16 Logan May 6, 2012 at 10:19 pm

Awesome article, I’m very excited to read the next segment. I always strive to be a better listener, rather than just waiting for my chance to talk. The benefits are amazing!

17 J Vann May 6, 2012 at 11:51 pm

Great article, many people don’t listen these days. Listening can make you smarter, make life easier and help you to recall important events when you need them. Looking foward to part II.

18 Iain Goodart May 7, 2012 at 7:05 am

Great article. I am excited to hear the rest in the series. I was having a conversation with a friend the other day. He talks and talks and labours his point and when it comes to my turn to say something he talks right over what I am saying. When I asked him he said he does it to ‘help me understand his perspective’ instead of listening. I see this happening in schools too.

19 Tony May 7, 2012 at 12:18 pm

Theresa: Bravo for wanting to teach your children to listen well while they are still young!
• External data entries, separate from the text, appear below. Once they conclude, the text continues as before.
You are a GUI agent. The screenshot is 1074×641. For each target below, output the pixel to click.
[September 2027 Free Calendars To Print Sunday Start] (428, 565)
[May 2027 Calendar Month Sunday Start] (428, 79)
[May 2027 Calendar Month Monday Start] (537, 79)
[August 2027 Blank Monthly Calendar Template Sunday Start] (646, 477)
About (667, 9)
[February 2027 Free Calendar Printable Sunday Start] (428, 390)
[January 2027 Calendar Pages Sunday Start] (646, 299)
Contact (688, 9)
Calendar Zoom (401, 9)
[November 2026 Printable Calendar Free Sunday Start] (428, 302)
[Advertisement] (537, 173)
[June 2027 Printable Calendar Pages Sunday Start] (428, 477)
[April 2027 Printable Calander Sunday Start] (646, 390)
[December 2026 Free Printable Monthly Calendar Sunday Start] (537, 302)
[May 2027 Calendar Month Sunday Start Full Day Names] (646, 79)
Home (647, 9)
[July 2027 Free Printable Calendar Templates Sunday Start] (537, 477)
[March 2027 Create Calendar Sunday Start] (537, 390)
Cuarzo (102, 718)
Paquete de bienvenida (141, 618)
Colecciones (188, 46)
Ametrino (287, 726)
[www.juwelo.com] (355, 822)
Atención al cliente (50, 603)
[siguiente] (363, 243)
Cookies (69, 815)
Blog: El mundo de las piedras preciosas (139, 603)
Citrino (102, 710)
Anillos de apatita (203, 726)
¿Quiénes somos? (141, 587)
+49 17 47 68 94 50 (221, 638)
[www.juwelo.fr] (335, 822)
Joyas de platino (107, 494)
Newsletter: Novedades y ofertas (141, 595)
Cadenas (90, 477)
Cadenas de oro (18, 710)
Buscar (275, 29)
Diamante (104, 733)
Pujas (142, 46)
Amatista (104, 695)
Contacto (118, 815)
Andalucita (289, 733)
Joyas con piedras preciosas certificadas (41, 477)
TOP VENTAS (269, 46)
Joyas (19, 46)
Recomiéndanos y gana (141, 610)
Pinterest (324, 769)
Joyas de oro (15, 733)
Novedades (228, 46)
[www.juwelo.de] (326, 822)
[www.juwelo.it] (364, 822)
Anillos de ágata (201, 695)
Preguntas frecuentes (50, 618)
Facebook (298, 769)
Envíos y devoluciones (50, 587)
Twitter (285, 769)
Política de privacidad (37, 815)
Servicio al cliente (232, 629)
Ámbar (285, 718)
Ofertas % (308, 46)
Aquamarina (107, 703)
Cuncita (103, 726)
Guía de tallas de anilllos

Because I teach high school sophomores and seniors I am accustomed to translating concepts into activities for students much older than your children. However, “practice makes perfect” is a solid concept no matter what the age of the learner. So here’s what I would suggest (although I confess there are probably others who would be much more qualified to suggest activities for children your age). While they might be a bit young for some of the more cognititve-heavy aspects of good listening habits, they are definiately at an age where they can practice focusing on a message and summarizing it. To make it fun, choose something they enjoy – cartoons, movies, books – and have them listen to the whole story without interupting to talk or play with something. When it’s over, have them explain it back to you. Ask them questions to help them hone it on the important details rather than relating back the story in its entirety. That allows them to practice the habit of not interupting and checking for understanding by summarizing. As they get older, you can get more involved with the body language and the response portions of listening. Hope that helps!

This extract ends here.